On Wednesday morning the campaigner had met with Liberal Senator James Paterson inside Parliament, to discuss what he describes as a campaign of harassment and intimidation directed towards him by pro-Beijing activists.

At lunchtime he was approached by AFP officers as he dined in the building’s public cafe ahead of another meeting scheduled for that evening with Labor MP Peter Khalil, the head of Parliament’s powerful Joint Committee on Intelligence and Security […]

Liberal Senator James Paterson, the Opposition spokesperson for countering foreign interference, says he’s concerned by the events.

“Australian citizens who protest frequently visit Parliament House for meetings, including union officials and environmental activists, without being asked to leave by the AFP.”

ABC Australia

Perhaps stung by the publicity the incident aroused, AFP called Pavlou the next day, to advise that the ban had been lifted.
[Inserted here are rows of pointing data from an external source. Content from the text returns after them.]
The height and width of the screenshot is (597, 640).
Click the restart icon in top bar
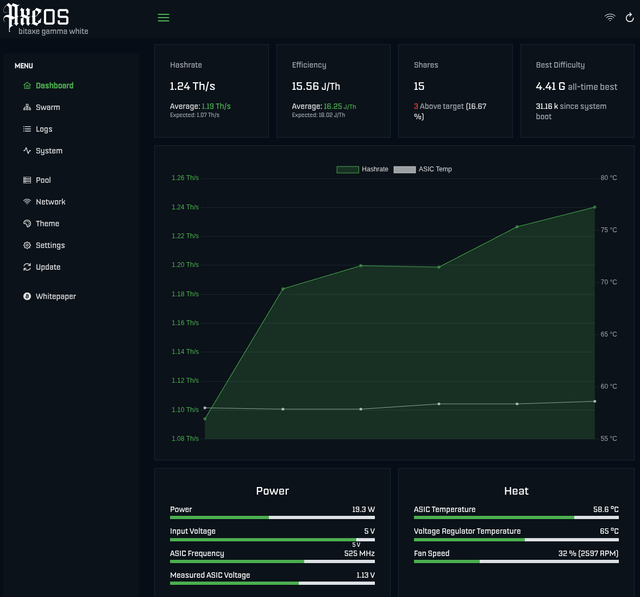coord(627,18)
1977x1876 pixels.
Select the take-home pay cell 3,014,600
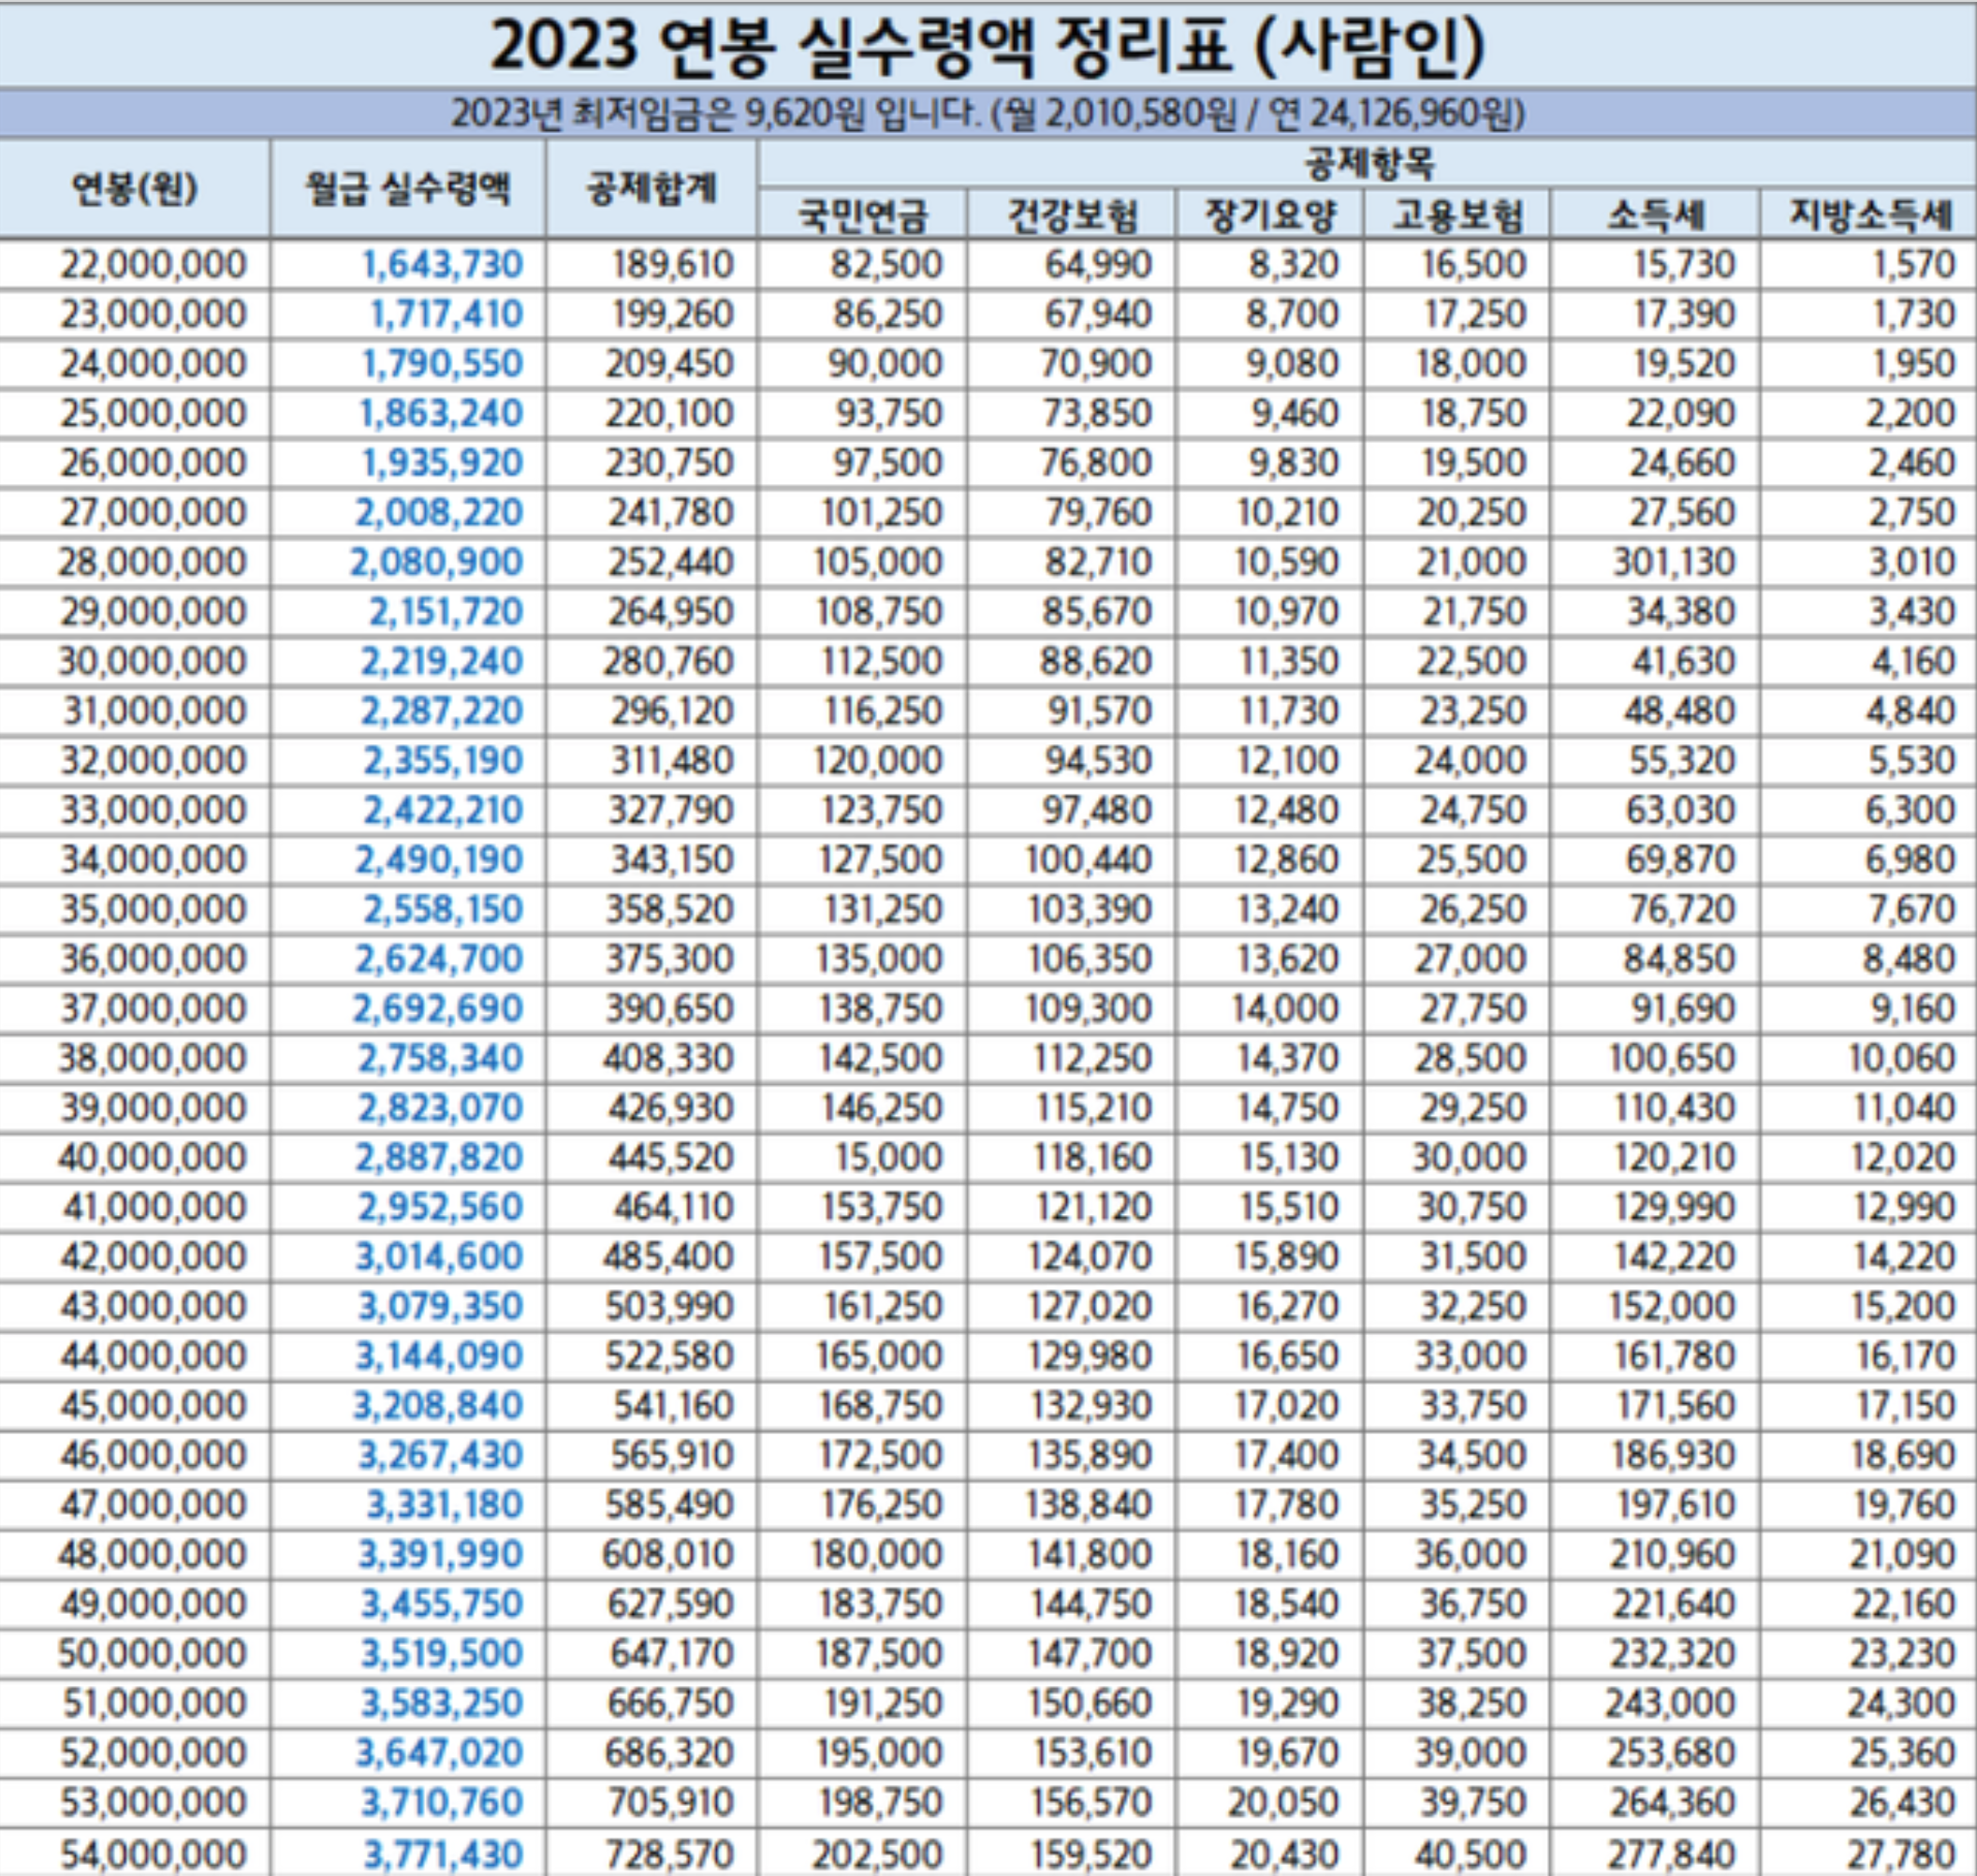[x=438, y=1257]
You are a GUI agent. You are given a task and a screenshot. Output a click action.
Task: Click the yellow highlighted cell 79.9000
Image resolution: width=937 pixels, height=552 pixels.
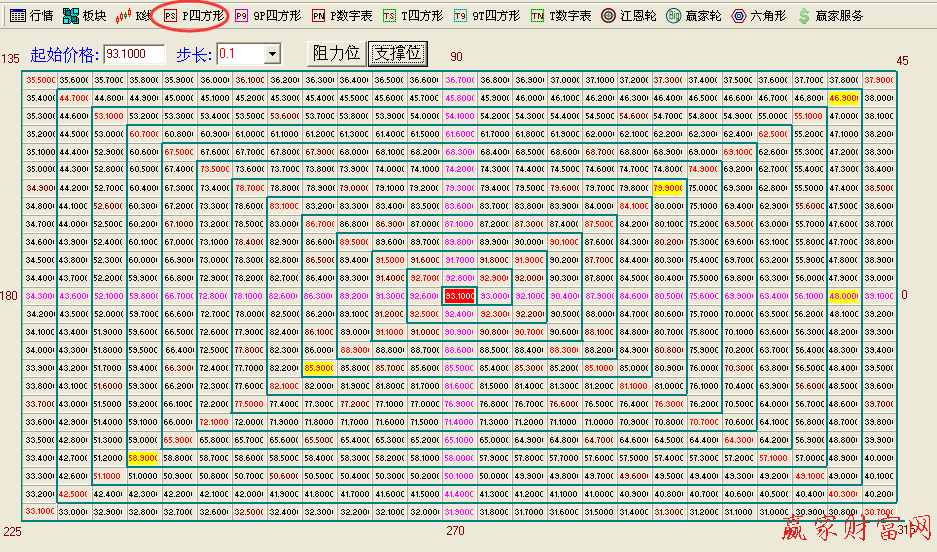666,188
The problem, though, is that they felt empowered to throw an Australian citizen out of the public areas of Parliament House, presumably at the behest of Chinese authorities, in the first place.

In a separate incident highlighting Wowser Australia’s intolerance for shitposters, octogenarian nutcase Danny Lim was seriously injured after being smashed into the footpath by police in Sydney.

NSW Police have launched an independent review after Sydney sandwich-board activist Danny Lim was taken to hospital after sustaining injuries during an arrest.

Video footage posted on social media shows officers trying to detain the 78-year-old man about 11am on Tuesday in a shopping complex on George Street in Sydney, NSW Police said in a statement.

During the attempted arrest Mr Lim appears to be forced to the ground, falling headfirst.

Lim was, technically, “resisting arrest”, if in the most passive way possible. But the police response seems brutally over-the-top, especially to deal with a frail, elderly person.

Lim is a notorious, if harmless, eccentric. His habit of wearing a sandwich board emblazoned “SMILE CVNT” has attracted official attention before. But a 2015 fine of $500 for “offense” was quashed, when a judge ruled that “the message would not provoke reactions such as anger, disgust and resentment in a reasonable person”.

A magistrate in 2019 criticised police saying his arrest then was “heavy-handed and unwarranted,” and that his sign should not have been considered offensive.

At the time he was arrested and fined $500 for wearing a sign that read: “Smile cvn’t! Why cvn’t?”.

This morning Mr Lim was treated at the scene by paramedics before he was transported to hospital.

He has not been charged with any offences.

ABC Australia

I guess he should be thankful, at least, that the cops didn’t pepper-spray him into the bargain, as they did with the elderly woman at a Freedom protest in Melbourne last year.